Records from a data collection
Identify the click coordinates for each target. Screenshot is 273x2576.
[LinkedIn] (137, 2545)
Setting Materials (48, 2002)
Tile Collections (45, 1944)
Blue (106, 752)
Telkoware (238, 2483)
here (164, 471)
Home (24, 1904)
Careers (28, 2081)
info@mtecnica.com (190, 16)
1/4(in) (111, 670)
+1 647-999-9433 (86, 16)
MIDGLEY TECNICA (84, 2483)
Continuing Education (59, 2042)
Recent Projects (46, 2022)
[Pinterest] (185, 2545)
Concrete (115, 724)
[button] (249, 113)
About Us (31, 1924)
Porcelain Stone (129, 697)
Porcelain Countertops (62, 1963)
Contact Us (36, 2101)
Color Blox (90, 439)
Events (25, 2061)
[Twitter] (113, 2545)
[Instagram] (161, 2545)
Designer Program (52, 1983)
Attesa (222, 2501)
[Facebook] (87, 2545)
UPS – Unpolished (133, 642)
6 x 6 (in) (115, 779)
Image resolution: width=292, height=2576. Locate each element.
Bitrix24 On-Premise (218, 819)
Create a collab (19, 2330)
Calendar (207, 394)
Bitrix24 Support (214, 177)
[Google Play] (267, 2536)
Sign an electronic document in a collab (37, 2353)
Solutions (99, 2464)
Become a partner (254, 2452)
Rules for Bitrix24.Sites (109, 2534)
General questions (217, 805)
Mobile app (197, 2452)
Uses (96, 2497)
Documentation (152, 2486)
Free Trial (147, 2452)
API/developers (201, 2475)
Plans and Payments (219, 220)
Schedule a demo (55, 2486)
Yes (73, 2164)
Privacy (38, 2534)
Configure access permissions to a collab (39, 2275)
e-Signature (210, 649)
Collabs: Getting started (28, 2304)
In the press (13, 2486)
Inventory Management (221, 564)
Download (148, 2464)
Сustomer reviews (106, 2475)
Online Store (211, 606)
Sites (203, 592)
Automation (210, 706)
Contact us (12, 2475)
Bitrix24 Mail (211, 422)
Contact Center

• _AIM OF THE TASK_: The result consists of the line with "Porcelain Stone (129, 697)" through the last line of the entries above, repeated exactly and with nothing else.

• _TASK RESPONSE_:
Porcelain Stone (129, 697)
Porcelain Countertops (62, 1963)
Contact Us (36, 2101)
Color Blox (90, 439)
Events (25, 2061)
[Twitter] (113, 2545)
[Instagram] (161, 2545)
Designer Program (52, 1983)
Attesa (222, 2501)
[Facebook] (87, 2545)
UPS – Unpolished (133, 642)
6 x 6 (in) (115, 779)
Image resolution: width=292, height=2576. Locate each element.
Bitrix24 On-Premise (218, 819)
Create a collab (19, 2330)
Calendar (207, 394)
Bitrix24 Support (214, 177)
[Google Play] (267, 2536)
Sign an electronic document in a collab (37, 2353)
Solutions (99, 2464)
Become a partner (254, 2452)
Rules for Bitrix24.Sites (109, 2534)
General questions (217, 805)
Mobile app (197, 2452)
Uses (96, 2497)
Documentation (152, 2486)
Free Trial (147, 2452)
API/developers (201, 2475)
Plans and Payments (219, 220)
Schedule a demo (55, 2486)
Yes (73, 2164)
Privacy (38, 2534)
Configure access permissions to a collab (39, 2275)
e-Signature (210, 649)
Collabs: Getting started (28, 2304)
In the press (13, 2486)
Inventory Management (221, 564)
Download (148, 2464)
Сustomer reviews (106, 2475)
Online Store (211, 606)
Sites (203, 592)
Automation (210, 706)
Contact us (12, 2475)
Bitrix24 Mail (211, 422)
Contact Center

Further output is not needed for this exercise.